Source material:
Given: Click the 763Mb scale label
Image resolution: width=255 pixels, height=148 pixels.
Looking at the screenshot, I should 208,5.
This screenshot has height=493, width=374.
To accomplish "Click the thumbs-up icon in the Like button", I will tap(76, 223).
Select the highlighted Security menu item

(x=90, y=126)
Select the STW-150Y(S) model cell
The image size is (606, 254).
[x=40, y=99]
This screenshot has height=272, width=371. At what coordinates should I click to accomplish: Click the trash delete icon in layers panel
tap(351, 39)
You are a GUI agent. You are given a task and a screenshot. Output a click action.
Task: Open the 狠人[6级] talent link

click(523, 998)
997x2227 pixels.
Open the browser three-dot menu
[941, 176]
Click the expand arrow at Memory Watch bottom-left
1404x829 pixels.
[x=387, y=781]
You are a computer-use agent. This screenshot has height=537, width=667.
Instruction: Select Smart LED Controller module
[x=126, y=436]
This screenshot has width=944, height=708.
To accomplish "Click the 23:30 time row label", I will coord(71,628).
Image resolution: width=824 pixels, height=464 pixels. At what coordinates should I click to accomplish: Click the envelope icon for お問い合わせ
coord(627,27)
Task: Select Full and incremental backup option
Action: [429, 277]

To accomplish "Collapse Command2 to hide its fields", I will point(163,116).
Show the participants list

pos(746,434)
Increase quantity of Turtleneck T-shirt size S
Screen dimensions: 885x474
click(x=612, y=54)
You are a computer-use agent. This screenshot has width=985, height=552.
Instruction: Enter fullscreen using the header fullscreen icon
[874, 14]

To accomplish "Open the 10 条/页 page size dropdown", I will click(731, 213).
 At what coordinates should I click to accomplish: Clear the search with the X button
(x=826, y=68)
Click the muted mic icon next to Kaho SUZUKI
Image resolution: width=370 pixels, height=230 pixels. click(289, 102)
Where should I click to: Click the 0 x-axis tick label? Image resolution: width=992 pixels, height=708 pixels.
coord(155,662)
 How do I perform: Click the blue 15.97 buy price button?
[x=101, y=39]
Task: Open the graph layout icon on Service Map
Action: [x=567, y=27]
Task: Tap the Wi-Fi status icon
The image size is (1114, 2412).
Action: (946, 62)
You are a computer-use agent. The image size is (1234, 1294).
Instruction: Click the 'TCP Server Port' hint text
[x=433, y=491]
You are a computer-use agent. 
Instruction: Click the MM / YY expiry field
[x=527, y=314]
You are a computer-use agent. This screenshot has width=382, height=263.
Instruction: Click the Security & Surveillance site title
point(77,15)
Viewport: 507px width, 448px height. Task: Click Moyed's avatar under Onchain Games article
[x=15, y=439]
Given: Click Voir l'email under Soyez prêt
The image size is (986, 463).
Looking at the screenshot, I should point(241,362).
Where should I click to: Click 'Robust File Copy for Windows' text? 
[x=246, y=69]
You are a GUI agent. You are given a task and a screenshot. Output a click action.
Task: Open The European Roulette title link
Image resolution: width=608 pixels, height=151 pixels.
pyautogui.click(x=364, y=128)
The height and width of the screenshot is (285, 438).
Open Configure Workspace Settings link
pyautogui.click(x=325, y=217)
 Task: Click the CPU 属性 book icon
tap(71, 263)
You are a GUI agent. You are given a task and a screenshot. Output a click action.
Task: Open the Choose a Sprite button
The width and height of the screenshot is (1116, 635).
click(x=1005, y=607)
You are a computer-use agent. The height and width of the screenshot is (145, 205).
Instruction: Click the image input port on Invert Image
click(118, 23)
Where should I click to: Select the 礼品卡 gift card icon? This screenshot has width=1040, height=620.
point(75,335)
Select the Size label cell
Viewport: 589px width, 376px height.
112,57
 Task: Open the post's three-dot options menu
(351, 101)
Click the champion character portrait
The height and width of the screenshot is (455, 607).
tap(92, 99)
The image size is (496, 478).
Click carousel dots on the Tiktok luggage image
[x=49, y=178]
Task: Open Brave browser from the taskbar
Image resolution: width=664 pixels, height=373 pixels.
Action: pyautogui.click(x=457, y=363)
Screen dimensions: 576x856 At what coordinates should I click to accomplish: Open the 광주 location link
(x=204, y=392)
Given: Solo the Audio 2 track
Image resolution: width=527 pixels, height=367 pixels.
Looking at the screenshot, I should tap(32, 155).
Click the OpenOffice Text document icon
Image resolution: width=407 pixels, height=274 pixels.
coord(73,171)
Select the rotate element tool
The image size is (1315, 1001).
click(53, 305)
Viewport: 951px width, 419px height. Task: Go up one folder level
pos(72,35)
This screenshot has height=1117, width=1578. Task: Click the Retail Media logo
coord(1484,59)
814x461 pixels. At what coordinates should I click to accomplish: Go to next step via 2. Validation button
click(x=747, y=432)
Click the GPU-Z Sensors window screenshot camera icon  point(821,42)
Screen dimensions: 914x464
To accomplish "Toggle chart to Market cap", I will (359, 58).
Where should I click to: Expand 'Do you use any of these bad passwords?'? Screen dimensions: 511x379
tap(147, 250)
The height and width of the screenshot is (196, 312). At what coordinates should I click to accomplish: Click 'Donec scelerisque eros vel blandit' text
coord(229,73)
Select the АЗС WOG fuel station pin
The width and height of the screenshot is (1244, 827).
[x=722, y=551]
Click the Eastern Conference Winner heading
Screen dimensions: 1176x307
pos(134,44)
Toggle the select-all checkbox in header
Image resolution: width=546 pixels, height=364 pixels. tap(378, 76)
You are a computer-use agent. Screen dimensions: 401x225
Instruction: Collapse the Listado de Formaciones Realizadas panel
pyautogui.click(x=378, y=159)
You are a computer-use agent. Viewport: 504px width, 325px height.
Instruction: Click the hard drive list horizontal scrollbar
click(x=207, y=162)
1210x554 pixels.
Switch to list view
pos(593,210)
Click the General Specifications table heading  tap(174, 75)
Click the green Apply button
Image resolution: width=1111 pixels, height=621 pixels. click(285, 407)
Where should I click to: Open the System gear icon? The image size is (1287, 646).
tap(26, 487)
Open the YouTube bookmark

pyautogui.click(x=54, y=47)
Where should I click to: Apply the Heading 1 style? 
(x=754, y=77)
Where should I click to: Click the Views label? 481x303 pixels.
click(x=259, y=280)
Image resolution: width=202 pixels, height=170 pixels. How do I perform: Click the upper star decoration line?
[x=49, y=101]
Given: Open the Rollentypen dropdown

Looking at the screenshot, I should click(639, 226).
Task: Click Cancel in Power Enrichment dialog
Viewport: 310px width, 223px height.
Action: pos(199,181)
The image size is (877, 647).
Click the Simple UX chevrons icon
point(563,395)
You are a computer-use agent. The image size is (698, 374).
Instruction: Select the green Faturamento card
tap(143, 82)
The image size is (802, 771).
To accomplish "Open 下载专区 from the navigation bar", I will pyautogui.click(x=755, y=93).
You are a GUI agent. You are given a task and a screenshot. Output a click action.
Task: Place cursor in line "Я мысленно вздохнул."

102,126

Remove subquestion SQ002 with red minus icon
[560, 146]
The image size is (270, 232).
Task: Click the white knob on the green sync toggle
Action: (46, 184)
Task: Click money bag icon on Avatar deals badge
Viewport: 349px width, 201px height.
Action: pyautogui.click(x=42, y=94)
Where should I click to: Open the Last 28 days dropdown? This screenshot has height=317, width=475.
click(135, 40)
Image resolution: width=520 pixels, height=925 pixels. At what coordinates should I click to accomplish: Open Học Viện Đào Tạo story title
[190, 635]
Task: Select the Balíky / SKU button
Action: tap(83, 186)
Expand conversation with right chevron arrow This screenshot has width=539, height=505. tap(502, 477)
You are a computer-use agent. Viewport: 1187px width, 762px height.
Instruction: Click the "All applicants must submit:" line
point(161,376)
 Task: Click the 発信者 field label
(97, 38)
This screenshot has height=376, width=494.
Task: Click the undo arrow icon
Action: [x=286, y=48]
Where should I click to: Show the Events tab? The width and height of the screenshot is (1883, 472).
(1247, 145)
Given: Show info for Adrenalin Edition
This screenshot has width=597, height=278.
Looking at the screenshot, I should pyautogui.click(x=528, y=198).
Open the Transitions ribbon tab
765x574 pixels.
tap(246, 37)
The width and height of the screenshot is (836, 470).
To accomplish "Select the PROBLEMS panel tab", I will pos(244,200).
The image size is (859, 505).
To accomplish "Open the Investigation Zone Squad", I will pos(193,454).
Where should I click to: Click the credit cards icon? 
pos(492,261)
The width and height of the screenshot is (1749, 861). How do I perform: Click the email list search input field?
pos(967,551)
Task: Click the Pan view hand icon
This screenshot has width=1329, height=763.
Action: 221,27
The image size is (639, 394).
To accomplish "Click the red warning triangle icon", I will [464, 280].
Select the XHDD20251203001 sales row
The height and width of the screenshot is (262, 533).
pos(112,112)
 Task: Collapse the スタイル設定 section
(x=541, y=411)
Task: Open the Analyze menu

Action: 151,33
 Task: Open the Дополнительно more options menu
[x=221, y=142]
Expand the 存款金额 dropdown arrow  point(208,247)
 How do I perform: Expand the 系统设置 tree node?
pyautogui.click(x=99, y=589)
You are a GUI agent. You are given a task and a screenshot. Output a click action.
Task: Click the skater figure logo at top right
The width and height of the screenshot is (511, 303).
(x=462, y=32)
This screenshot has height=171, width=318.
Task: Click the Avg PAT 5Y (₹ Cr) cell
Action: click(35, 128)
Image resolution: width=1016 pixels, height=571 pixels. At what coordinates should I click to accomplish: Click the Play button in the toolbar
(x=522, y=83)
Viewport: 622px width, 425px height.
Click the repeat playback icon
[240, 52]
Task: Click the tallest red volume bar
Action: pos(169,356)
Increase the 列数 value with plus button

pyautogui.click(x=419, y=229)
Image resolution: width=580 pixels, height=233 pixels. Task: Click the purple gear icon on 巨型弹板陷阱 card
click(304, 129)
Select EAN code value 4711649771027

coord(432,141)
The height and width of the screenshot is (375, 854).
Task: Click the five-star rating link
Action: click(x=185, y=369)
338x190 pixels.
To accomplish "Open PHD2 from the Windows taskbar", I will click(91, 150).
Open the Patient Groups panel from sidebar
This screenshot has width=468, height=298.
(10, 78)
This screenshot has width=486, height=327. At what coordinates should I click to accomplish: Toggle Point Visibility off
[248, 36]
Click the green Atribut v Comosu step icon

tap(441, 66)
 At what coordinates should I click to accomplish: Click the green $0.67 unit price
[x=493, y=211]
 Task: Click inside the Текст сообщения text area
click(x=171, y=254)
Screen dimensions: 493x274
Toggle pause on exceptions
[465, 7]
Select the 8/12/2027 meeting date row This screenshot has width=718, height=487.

Task description:
If the word "right" is on a line above, return that line.

Answer to this task:
Expand conversation with right chevron arrow This screenshot has width=539, height=505. tap(502, 477)
Task: Click the skater figure logo at top right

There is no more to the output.